What the exercise asks → Write out exactly, with no other output, the lines below from the one that contains "Open the user account dropdown menu" through the end.

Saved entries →
= = =

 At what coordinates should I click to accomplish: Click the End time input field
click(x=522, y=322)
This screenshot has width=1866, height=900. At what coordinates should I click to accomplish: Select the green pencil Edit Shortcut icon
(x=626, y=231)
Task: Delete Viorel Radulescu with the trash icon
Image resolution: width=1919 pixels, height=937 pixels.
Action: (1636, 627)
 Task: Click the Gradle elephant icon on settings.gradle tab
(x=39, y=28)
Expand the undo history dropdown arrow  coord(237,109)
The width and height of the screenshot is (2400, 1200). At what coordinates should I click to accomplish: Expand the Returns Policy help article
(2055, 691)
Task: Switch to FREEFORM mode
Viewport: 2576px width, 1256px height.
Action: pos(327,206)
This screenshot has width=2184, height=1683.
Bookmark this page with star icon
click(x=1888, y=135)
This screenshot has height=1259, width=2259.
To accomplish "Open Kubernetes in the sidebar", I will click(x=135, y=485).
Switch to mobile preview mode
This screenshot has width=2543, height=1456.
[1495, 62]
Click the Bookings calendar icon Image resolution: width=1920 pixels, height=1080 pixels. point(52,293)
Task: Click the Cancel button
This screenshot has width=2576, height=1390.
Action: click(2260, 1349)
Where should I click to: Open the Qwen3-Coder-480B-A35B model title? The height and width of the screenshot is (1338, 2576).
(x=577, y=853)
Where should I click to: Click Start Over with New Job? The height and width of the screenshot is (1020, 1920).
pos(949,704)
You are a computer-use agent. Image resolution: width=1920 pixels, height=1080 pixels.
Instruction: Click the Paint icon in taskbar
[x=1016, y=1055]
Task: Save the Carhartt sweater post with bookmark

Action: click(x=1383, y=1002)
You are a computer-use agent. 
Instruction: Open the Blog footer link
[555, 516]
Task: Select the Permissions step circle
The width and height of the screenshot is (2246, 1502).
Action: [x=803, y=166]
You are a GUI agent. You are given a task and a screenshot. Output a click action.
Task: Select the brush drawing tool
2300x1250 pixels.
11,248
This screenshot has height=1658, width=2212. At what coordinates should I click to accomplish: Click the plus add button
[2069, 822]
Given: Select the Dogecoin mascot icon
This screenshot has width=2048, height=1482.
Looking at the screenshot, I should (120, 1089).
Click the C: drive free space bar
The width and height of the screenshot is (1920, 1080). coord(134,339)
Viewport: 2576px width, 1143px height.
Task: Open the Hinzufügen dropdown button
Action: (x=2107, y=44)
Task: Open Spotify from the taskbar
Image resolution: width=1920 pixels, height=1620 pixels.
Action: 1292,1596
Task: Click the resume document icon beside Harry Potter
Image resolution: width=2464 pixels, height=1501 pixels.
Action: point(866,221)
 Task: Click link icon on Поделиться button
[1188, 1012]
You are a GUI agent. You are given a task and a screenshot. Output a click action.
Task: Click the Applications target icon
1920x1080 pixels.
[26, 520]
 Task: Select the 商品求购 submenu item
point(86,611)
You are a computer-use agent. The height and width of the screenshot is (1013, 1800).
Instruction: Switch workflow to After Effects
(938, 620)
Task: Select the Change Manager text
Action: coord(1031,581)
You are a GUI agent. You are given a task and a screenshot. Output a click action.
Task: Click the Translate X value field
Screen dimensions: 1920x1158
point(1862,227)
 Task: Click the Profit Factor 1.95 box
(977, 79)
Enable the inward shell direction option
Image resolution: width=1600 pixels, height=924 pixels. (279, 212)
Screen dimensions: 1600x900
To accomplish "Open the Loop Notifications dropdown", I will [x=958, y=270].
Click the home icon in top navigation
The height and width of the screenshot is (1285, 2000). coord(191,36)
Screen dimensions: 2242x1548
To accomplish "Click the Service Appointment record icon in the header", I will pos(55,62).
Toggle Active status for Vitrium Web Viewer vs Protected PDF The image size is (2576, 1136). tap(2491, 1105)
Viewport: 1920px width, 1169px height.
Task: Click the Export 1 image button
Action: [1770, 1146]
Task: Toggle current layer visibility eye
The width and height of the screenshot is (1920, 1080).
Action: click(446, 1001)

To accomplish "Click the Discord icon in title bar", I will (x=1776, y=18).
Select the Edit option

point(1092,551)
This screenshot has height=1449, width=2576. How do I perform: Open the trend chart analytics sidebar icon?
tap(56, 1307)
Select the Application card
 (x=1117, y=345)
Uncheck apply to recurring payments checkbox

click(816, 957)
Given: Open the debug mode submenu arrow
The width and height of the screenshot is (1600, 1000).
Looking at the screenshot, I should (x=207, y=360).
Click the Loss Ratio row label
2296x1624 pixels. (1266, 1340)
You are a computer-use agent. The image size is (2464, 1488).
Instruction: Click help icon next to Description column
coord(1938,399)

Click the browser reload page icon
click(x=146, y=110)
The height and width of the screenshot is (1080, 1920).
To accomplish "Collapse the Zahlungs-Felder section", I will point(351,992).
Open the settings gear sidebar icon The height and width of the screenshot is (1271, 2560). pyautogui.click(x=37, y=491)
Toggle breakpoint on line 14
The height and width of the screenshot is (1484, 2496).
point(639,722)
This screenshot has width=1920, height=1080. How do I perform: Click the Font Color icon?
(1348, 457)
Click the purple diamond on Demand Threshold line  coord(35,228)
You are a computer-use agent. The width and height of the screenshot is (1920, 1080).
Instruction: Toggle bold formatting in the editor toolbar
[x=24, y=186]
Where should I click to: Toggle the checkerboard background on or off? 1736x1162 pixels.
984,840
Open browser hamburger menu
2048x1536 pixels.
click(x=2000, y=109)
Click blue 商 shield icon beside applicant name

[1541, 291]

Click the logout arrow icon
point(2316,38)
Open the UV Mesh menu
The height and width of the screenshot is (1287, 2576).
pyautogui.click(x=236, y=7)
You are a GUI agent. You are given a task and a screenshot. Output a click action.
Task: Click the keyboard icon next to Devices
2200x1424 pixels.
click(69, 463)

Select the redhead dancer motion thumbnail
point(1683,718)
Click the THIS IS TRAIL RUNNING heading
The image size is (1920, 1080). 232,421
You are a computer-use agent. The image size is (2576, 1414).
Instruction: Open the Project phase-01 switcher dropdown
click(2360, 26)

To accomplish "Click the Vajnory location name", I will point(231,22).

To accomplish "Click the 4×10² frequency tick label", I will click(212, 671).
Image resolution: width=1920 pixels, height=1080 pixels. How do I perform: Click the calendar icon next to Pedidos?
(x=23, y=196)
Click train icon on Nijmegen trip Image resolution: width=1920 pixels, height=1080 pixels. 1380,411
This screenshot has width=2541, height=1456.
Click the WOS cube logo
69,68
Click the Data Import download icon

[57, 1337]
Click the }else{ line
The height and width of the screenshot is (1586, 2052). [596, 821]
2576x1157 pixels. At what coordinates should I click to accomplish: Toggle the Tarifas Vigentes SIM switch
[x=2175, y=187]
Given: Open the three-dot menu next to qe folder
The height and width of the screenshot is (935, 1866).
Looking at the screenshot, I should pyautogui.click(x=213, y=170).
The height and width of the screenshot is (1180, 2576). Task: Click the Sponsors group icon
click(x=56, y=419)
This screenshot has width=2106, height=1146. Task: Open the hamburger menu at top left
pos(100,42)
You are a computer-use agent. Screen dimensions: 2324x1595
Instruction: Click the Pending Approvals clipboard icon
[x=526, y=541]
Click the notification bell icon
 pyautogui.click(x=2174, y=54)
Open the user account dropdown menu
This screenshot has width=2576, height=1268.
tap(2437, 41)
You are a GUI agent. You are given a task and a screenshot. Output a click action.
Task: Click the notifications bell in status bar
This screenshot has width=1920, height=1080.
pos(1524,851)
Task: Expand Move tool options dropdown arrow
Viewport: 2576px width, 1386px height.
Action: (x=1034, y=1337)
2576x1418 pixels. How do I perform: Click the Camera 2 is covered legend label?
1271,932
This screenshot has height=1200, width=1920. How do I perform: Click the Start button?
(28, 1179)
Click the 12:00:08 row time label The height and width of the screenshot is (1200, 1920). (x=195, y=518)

= = =

Task solution →
Open the user account dropdown menu
This screenshot has width=2576, height=1268.
tap(2437, 41)
You are a GUI agent. You are given a task and a screenshot. Output a click action.
Task: Click the notifications bell in status bar
This screenshot has width=1920, height=1080.
pos(1524,851)
Task: Expand Move tool options dropdown arrow
Viewport: 2576px width, 1386px height.
Action: (x=1034, y=1337)
2576x1418 pixels. How do I perform: Click the Camera 2 is covered legend label?
1271,932
This screenshot has height=1200, width=1920. How do I perform: Click the Start button?
(28, 1179)
Click the 12:00:08 row time label The height and width of the screenshot is (1200, 1920). (x=195, y=518)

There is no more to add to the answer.